Come accade anche ai tre nuovi discepoli che entrano in scena nella seconda parte del Vangelo. Ad essi, che ci rappresentano tutti, dice: Le volpi hanno tane, gli uccelli nidi, ma io non ho dove posare il capo.

Eppure non era esattamente così. Gesù aveva cento case di amici e amiche felici di accoglierlo a condividere pane e sogni.

Con la metafora delle volpi e degli uccelli Gesù traccia il ritratto della sua esistenza minacciata dal potere religioso e politico, sottoposta a rischio, senza sicurezza. Chi vuole vivere tranquillo e in pace nel suo nido non potrà essere suo discepolo.

Noi siamo abituati a sentire la fede come conforto e sostegno, pane buono che nutre, e gioia. Ma questo Vangelo ci mostra che la fede è anche altro: un progetto che non assicura una esistenza tranquilla, ma offre la gioiosa fa­tica di aprire strade nuove, il rischio di essere rifiutati e perfino perseguitati. Perché si oppone e smonta il presente, quando le sue logiche sanno di superficialità, di violenza, di inganno, per seminarvi il futuro.

Lascia che i morti seppelliscano i loro morti. Una frase durissima che non contesta gli affetti umani, ma si chiarisce con ciò che segue: Tu va e annunzia il Regno di Dio. Tu fa cose nuove.

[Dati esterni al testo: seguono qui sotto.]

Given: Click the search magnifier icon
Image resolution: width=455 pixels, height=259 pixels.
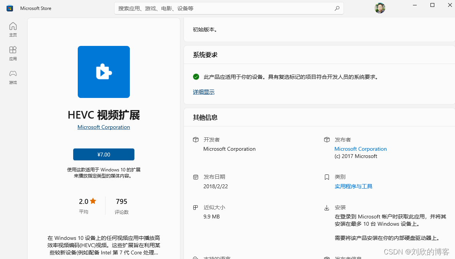Looking at the screenshot, I should click(337, 8).
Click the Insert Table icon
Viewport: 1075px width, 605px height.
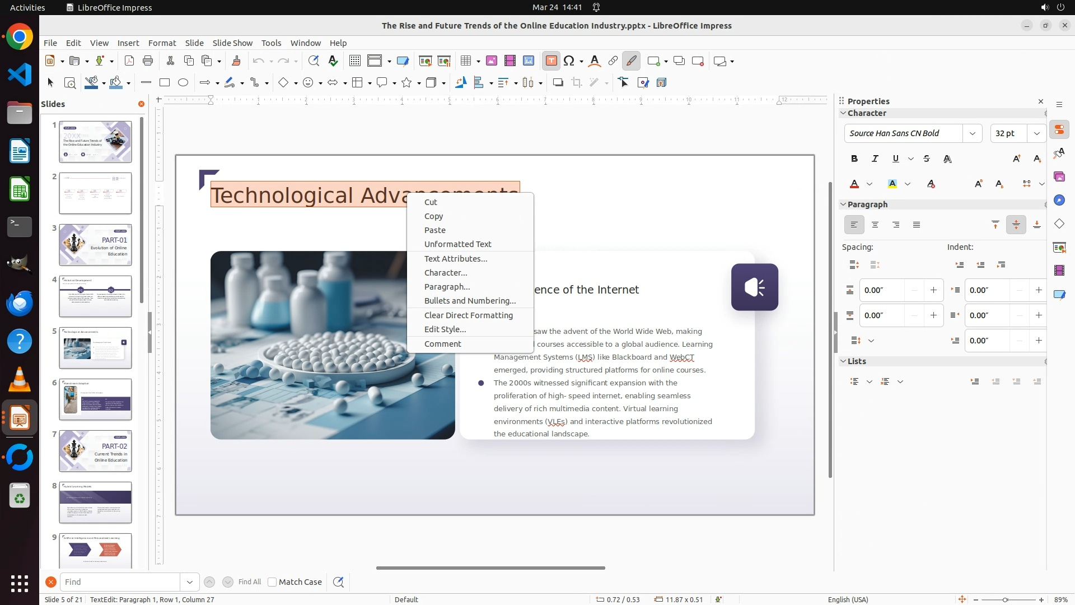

Se ti fermi all’esistente, al già visto, al già pensato, non vivi in pienezza.

Noi abbiamo bisogno di freschezza e il Signore ha bisogno di gente viva. Di gente che, come chi ha posto mano all’aratro, non guardi indietro a sbagli, incoerenze, fallimenti, ma avanti, ai grandi campi della vita, che gli appartengono, a un Dio che viene dall’avvenire.